Malmö to Hagskaret

Knaggi-collaboration with Andreas Knag-Danielsen.

Installation. C-prints of various sizes.



Exhibition text:

During our stay at Kunstkvarteret in Lofoten, we have collaborated on a project which focuses on digital cartography and social media. The work explores the function of the map in a world where the cellphone is little by little becoming the chief way of navigation, both in the physical world and in life itself. Malmö to Hagskaret is, in essence, a collection of travel journals, a documentation of journeys undertaken by the two; Of journeys taken together, separately and virtually.

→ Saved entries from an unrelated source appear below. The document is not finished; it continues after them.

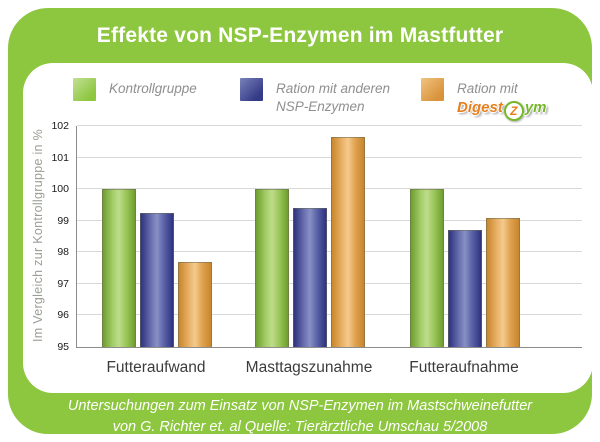 The width and height of the screenshot is (600, 442). What do you see at coordinates (46, 236) in the screenshot?
I see `y-axis-ticks: 95 96 97 98 99 100 101 102` at bounding box center [46, 236].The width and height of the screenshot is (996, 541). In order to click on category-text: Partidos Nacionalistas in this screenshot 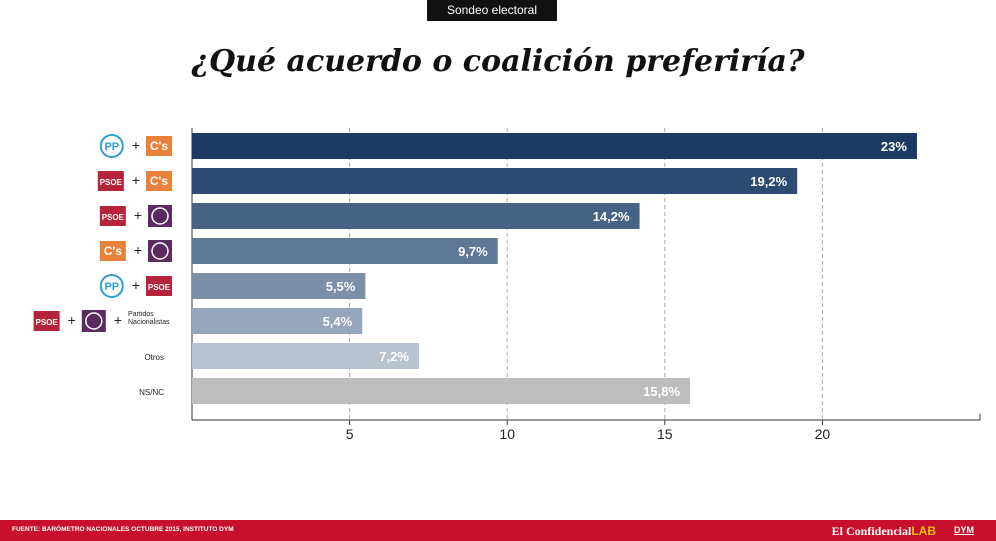, I will do `click(149, 318)`.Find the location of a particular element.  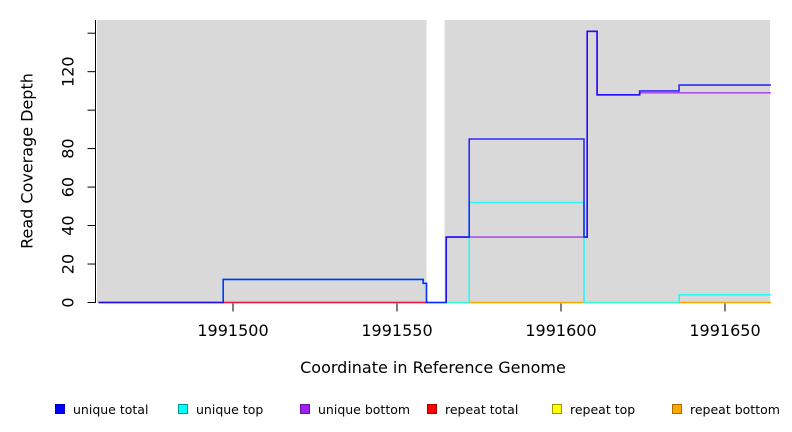

y-tick-label: 40 is located at coordinates (68, 225).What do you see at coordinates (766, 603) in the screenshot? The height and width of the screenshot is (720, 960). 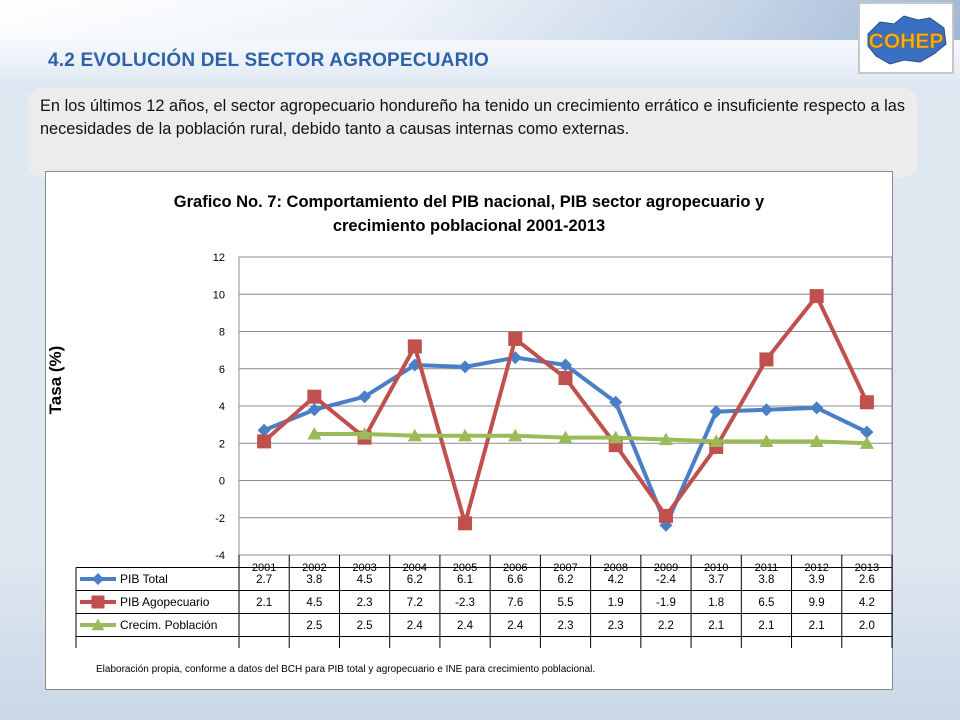 I see `table-value: 6.5` at bounding box center [766, 603].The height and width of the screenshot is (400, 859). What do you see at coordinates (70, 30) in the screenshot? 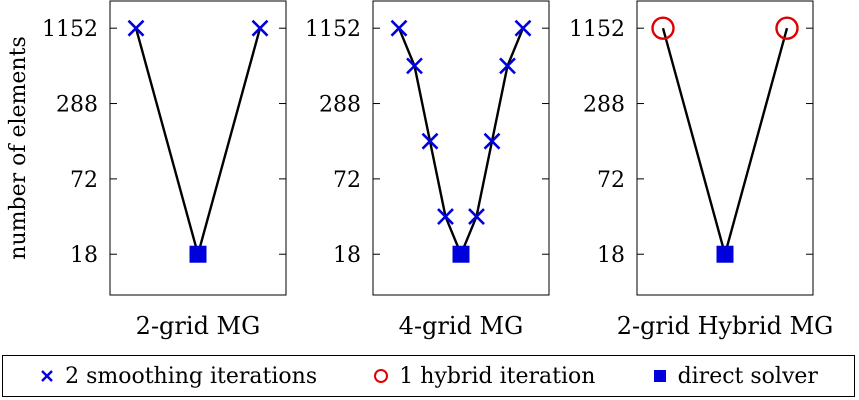
I see `panel-1-ytick-label: 1152` at bounding box center [70, 30].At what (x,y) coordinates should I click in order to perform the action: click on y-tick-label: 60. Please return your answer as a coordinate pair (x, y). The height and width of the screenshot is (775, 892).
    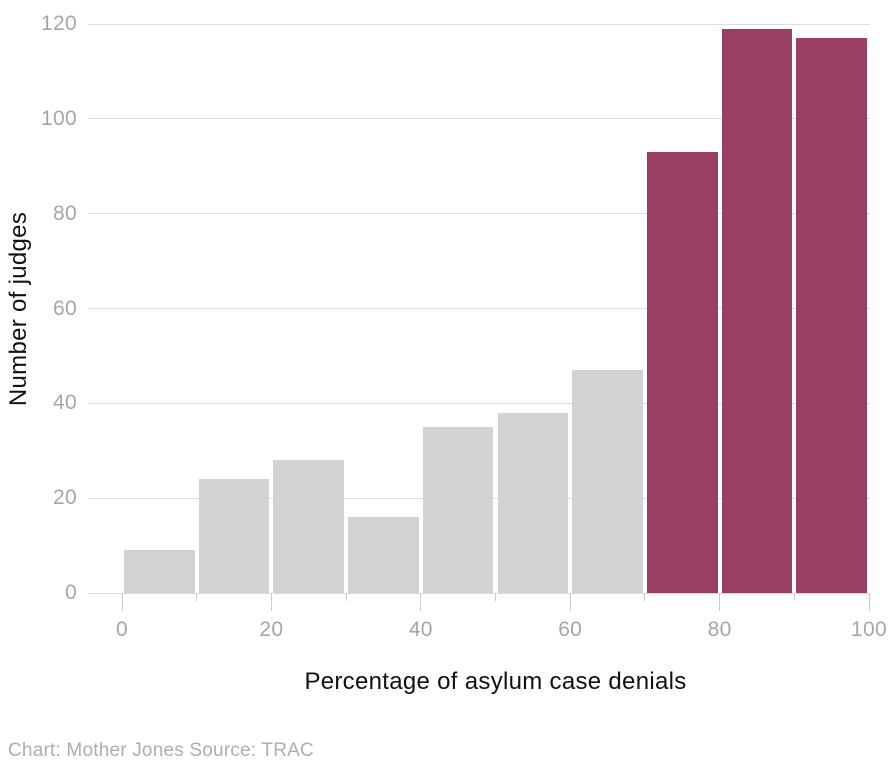
    Looking at the image, I should click on (65, 308). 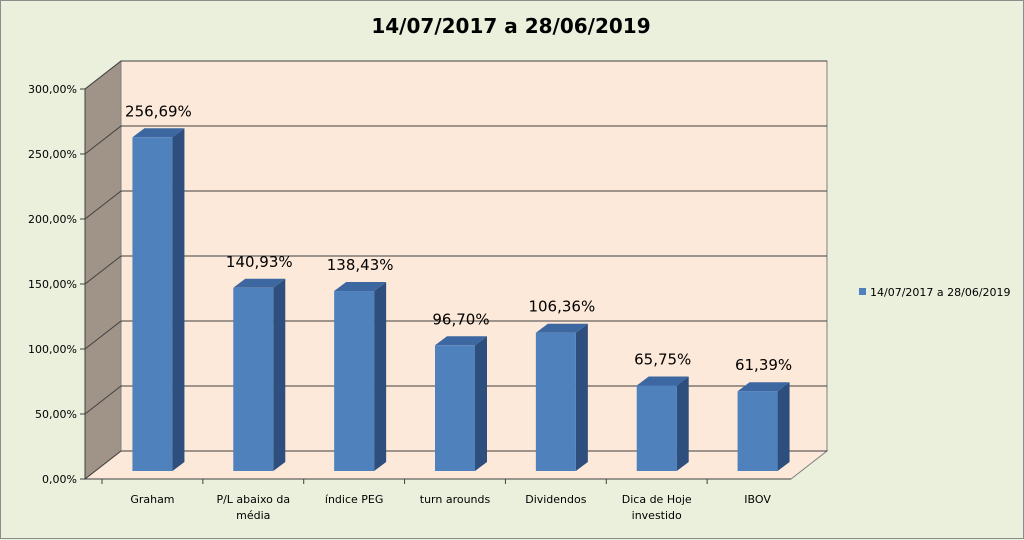 What do you see at coordinates (52, 220) in the screenshot?
I see `y-tick-label: 200,00%` at bounding box center [52, 220].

Before you are the rigorously documented and minute memories, preserved digitally, of a long distance trudge through airports, airplanes, boats, coffee shops and highways, of waking up in a new place, of partaking digitally in outlandish ceremonies, of traveling between locations on foot.

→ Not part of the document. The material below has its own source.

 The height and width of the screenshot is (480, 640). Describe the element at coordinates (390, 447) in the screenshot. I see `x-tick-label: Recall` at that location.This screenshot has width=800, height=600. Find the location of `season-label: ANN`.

The destination is just as important as getting there and the means of getting there. The rigorous structure captures a plethora of random things which would otherwise have been forgotten almost as soon as they happened. A cup of tea drunk from a paper cup, a magazine article in an airplane, a cellphone being charged on the floor of a ferry, a board game played on a laptop onboard a rocking boat, a pinch of tobacco before being searched for weapons at an airport. All of these are things which our brains wouldn’t prioritize as important, memorable or worthy of thorough documentation. It is a gathering of near-random snapshots of mundane objects which, when gathered and assembled, form a detailed mosaic which forms a much more interesting whole. It should not be forgotten that travel by plane, train or boat is, for most humans, by no means a mundane thing or an everyday event.

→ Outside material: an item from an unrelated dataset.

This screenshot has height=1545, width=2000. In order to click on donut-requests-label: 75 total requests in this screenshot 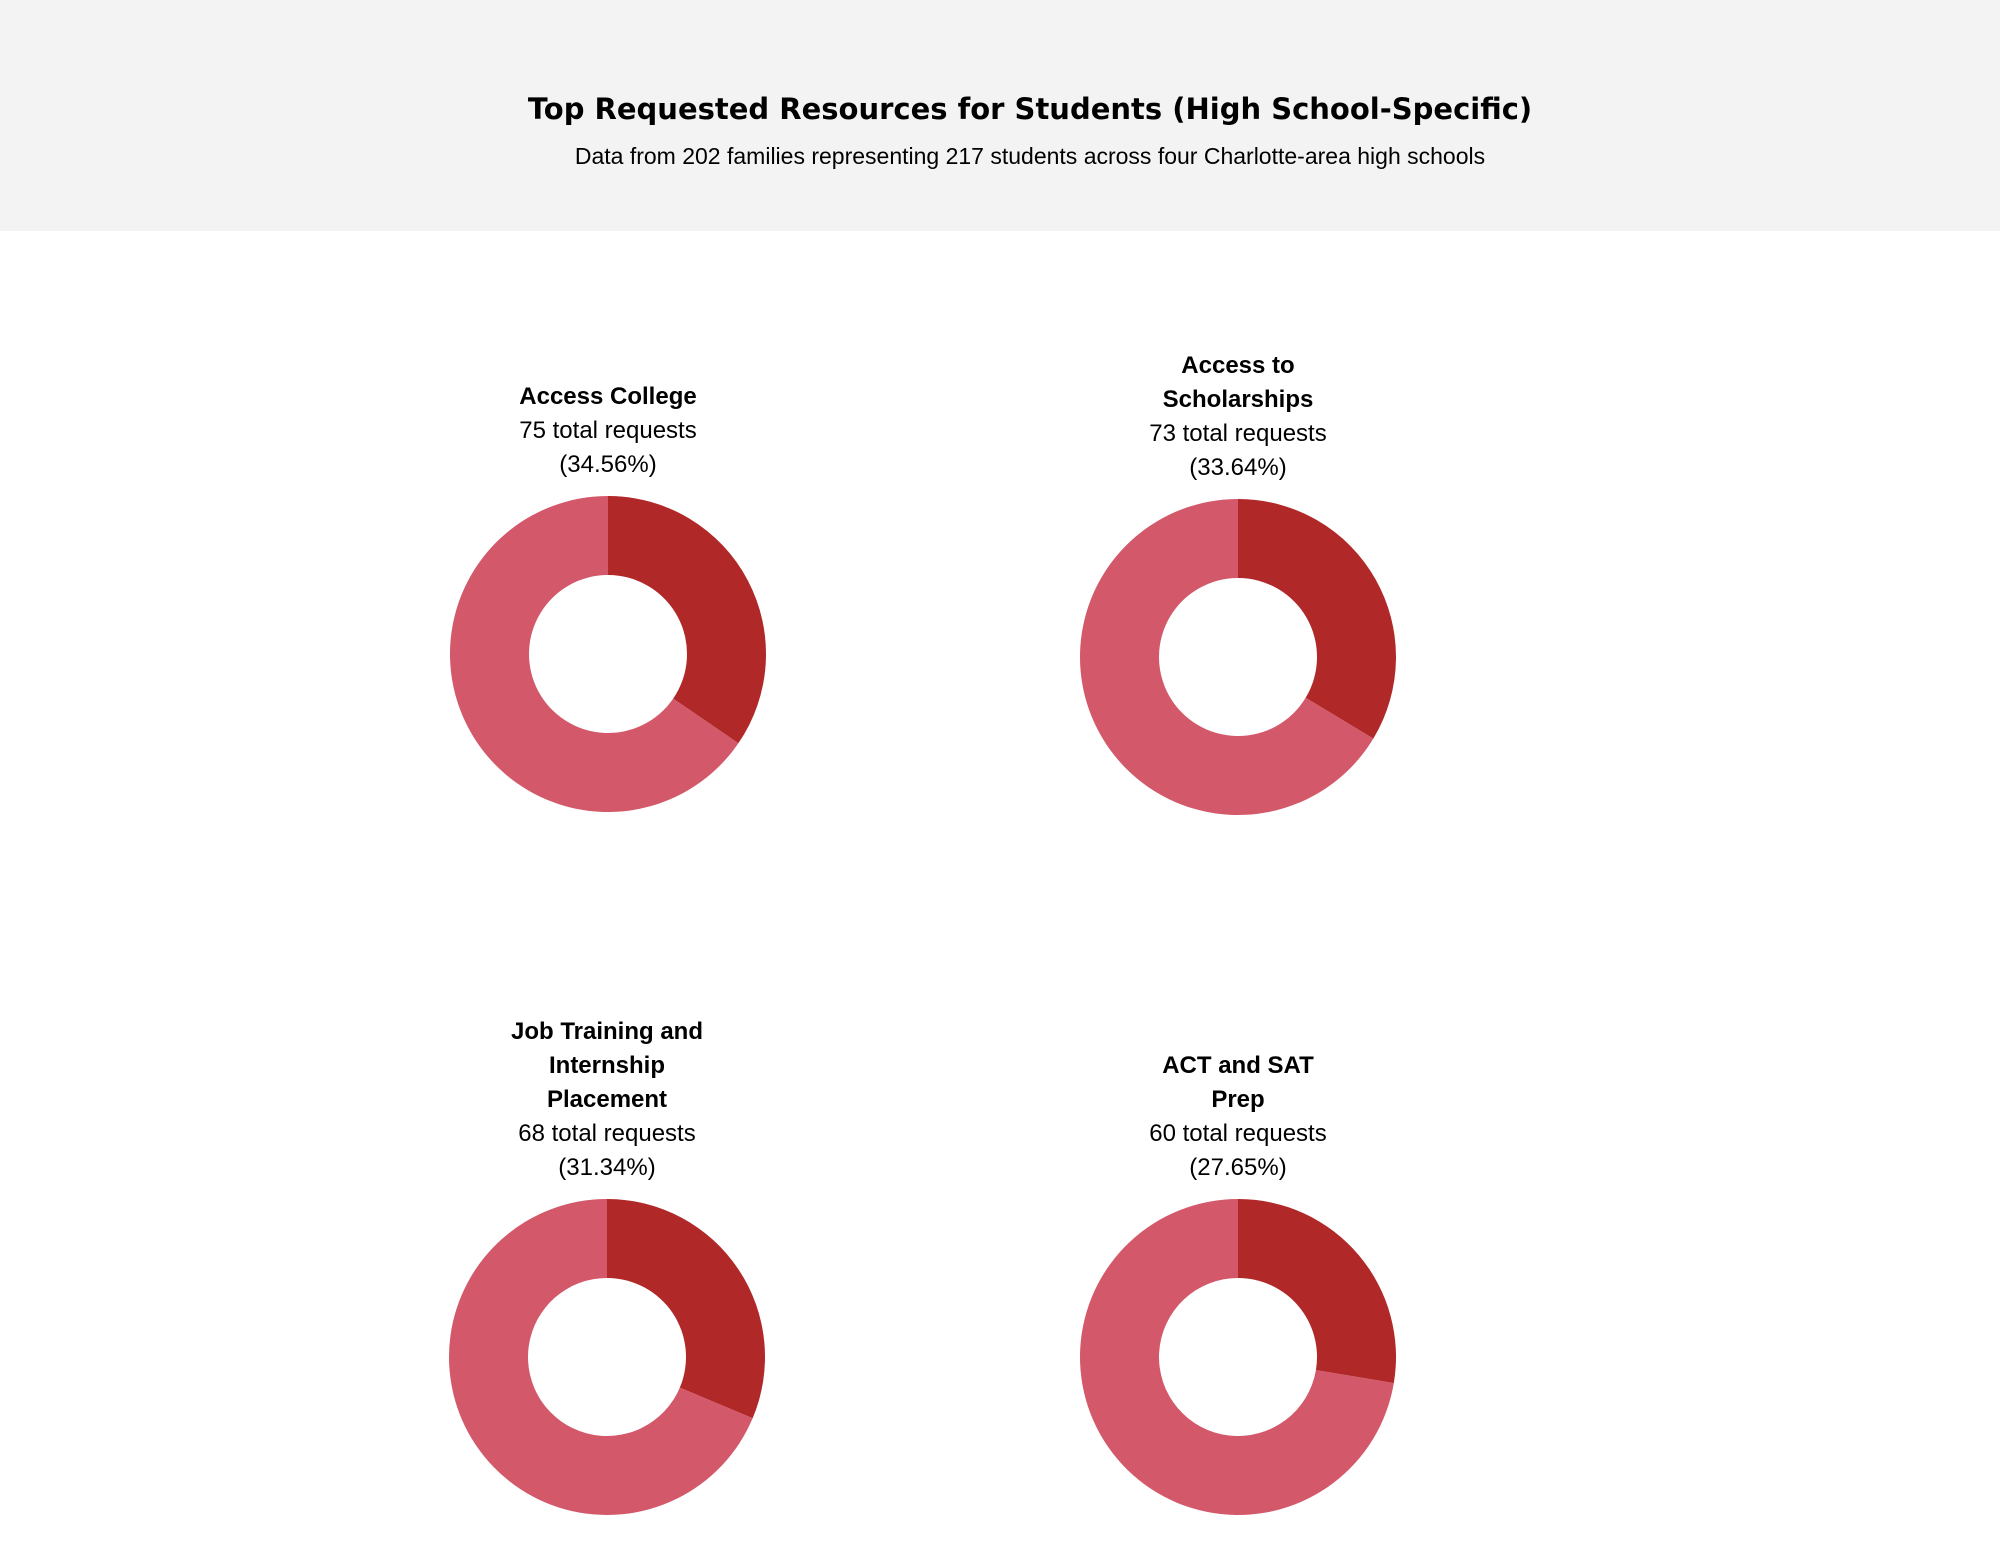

Documentation made using smartphones does not only store information in an image. When the image is snapped, the file created stores information about where and when the picture was taken. An image snapped on an iphone can reveal many things, such as the operating system, the exact GPS coordinates of where the photo was taken, at what time it was taken down to the exact second, phonenumber and even the identity of the owner of the phone through the registration info. As a society, we’ve collectively made peace with “Big Brother” and decided that the benefits of living with smartphones and constant connectivity outweigh the risks.